▶ [Document segment]:

You see, it’s not that a Jimmy Carter-esque malaise has fallen across the fruited plain, but rather that malaise has been spread like mayonnaise across the amber waves of grain by people who seem determined to share the gloom of their own existential angst with the rest of us.

I, for one, will have none of it.

America still offers the greatest franchise opportunity on earth, available with no money down, to anyone willing to invest his sweat equity. In fact, that opportunity now exceeds the wildest dreams of our Fathers, as the internet has dried up the ocean and we can cross it barefoot in a moment. Global markets lay beneath our feet like Russell H. Conwell’s proverbial “Acres of Diamonds.” 

That doesn’t mean careful plans can’t collapse in the face of unforeseen obstacles. They quite likely will, and perhaps should, since passionate dreamers tend to lose touch with marketplace reality and must run headlong into an obsidian wall from time to time, to jar us into exploring other options.

▶ [Given data]:

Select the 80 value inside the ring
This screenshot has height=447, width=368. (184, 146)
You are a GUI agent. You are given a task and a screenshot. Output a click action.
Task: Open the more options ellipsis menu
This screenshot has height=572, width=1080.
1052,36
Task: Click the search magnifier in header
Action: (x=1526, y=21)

▶ [To be done]:
a) Answer these questions using the passage on American opportunity above:
(i) What has the internet done to the ocean?
(ii) Whose proverbial "Acres of Diamonds" are the global markets likened to?
(iii) What do passionate dreamers tend to lose touch with?
b) Reproduce word for word everything in the passage on American opportunity from "You see, it’s" down to "none of it.".

▶ [Results in order]:
a)
(i) It has dried the ocean up, so we can cross it barefoot in a moment.
(ii) Russell H. Conwell's.
(iii) Marketplace reality.

b)
You see, it’s not that a Jimmy Carter-esque malaise has fallen across the fruited plain, but rather that malaise has been spread like mayonnaise across the amber waves of grain by people who seem determined to share the gloom of their own existential angst with the rest of us.

I, for one, will have none of it.